Work to complete:
Exact wording is required: transcribe all the entries and leave the images out.

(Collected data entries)

━━━

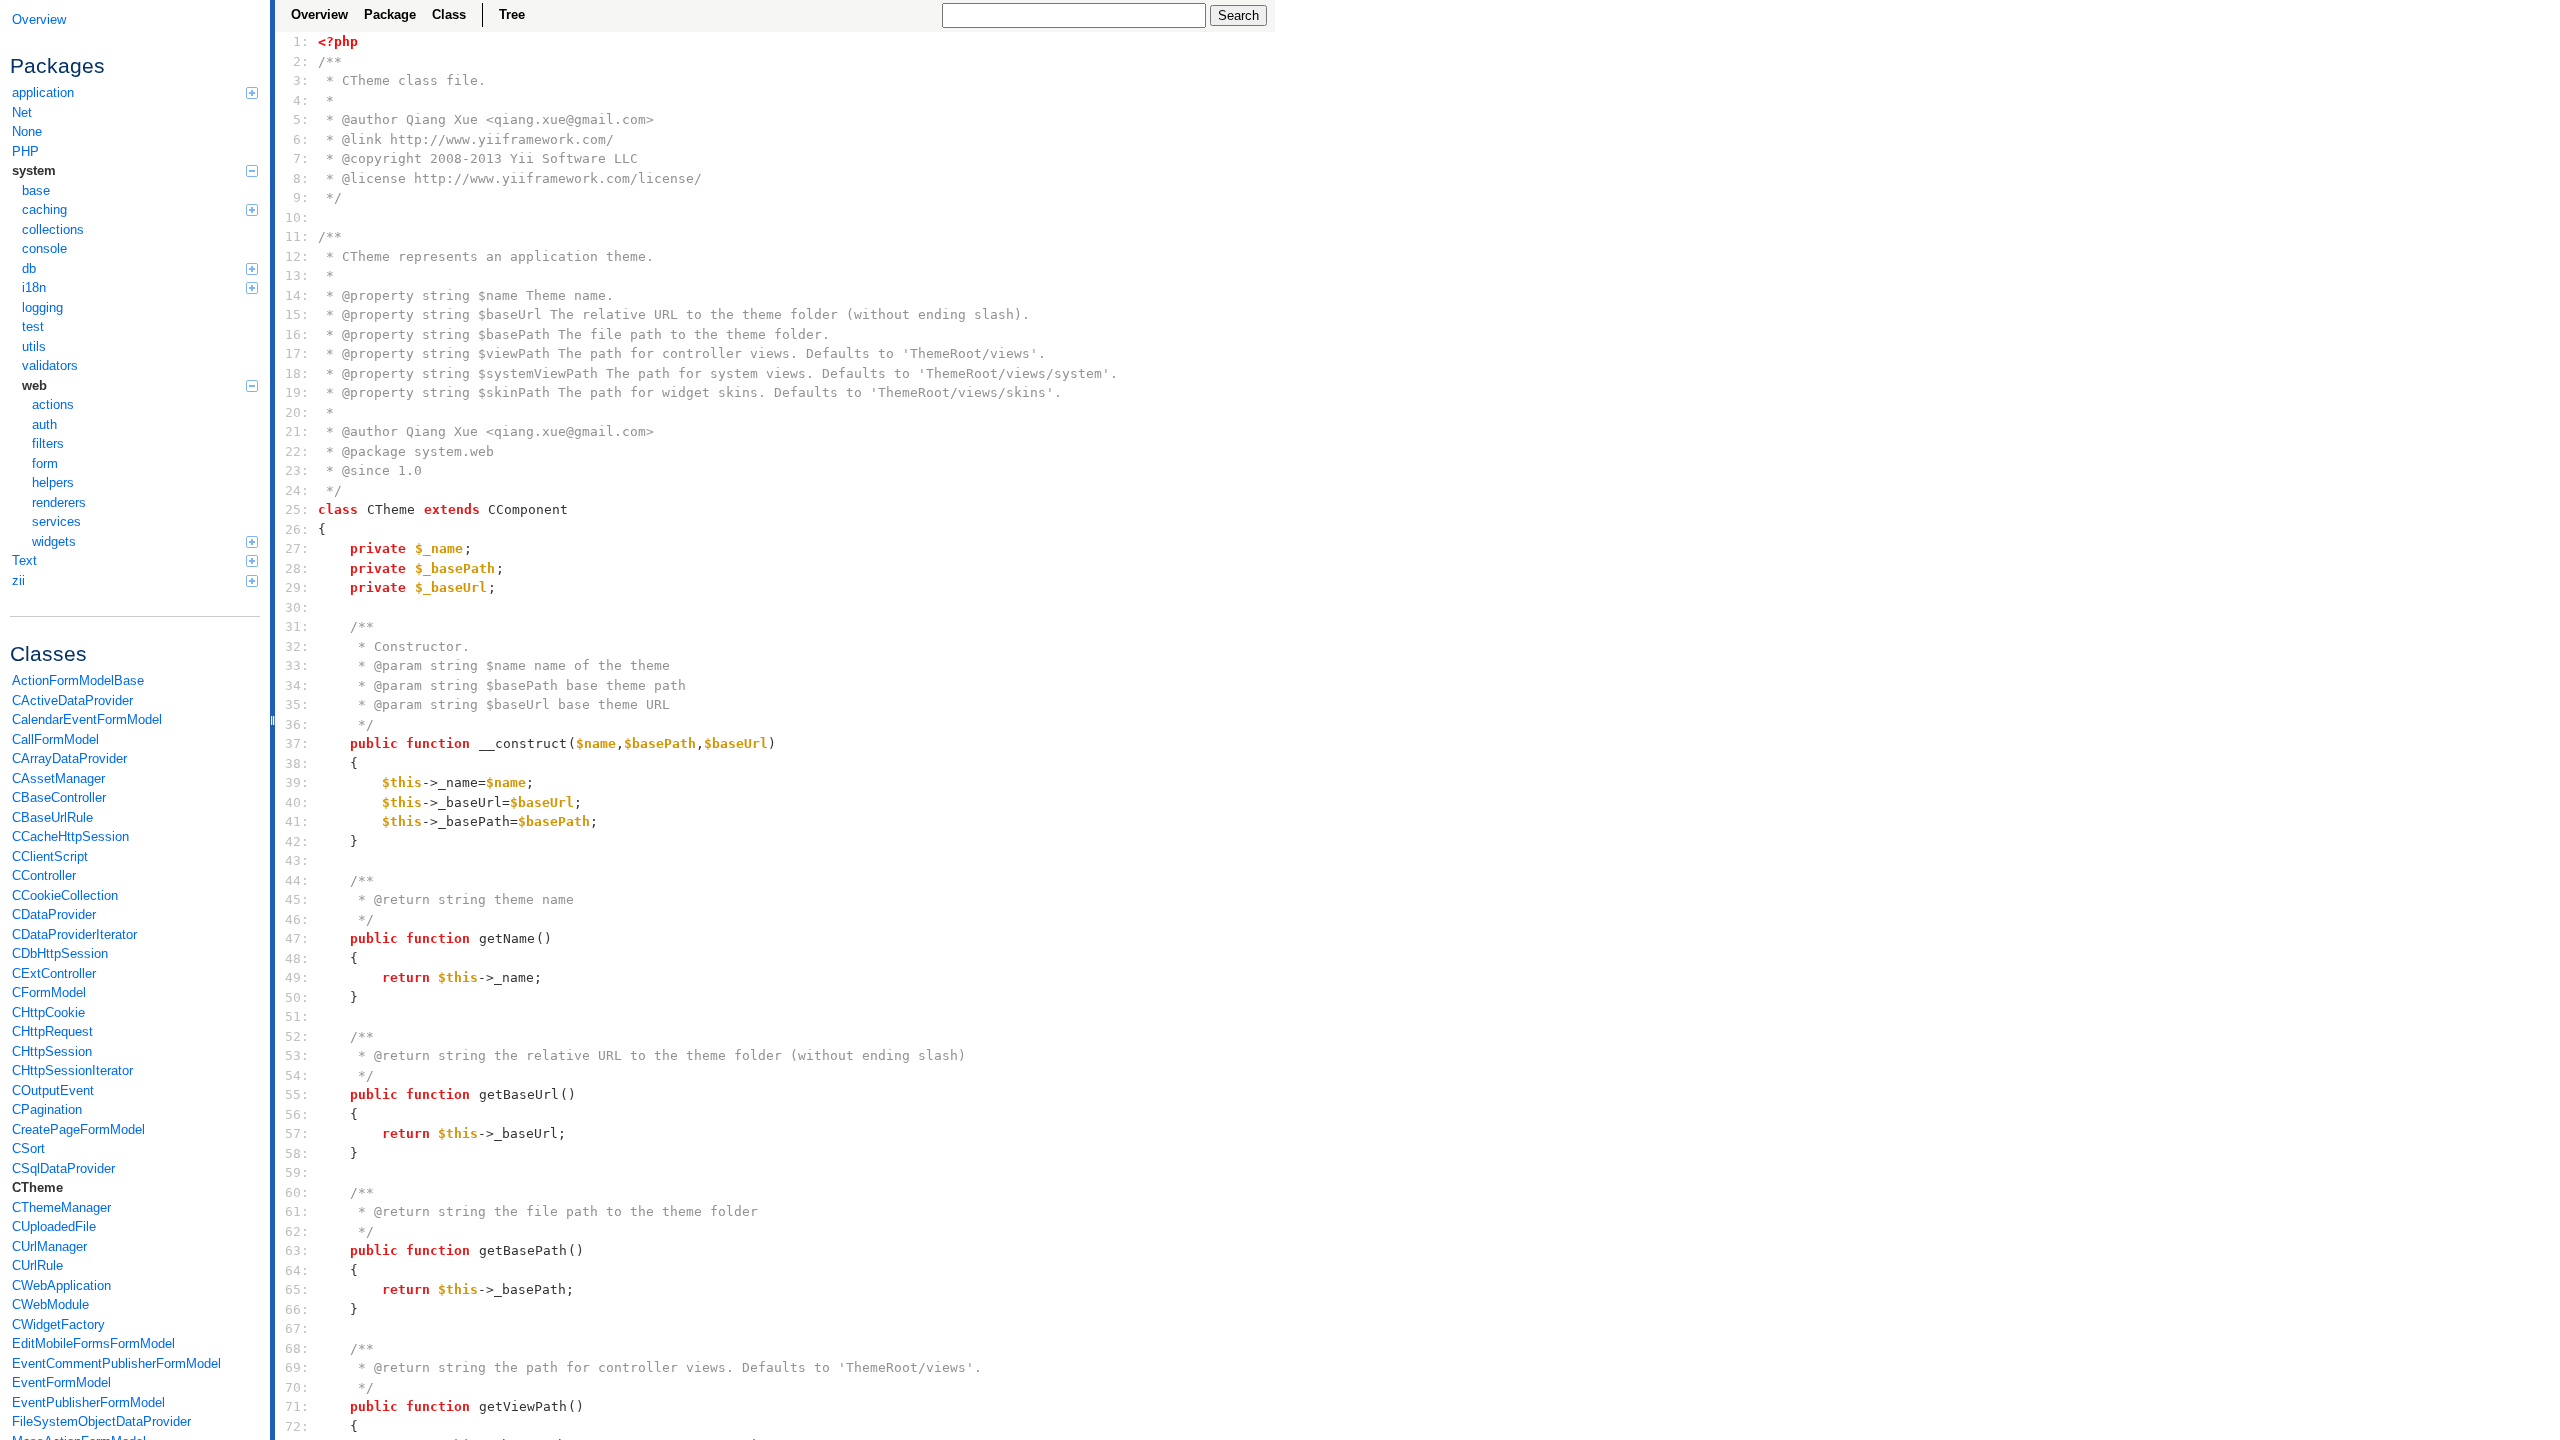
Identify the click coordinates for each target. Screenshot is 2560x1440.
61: (297, 1211)
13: (297, 275)
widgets (54, 541)
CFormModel (49, 992)
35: (297, 704)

━━━

Response:
Identify the click coordinates for each target. Screenshot is 2560x1440.
61: (297, 1211)
13: (297, 275)
widgets (54, 541)
CFormModel (49, 992)
35: (297, 704)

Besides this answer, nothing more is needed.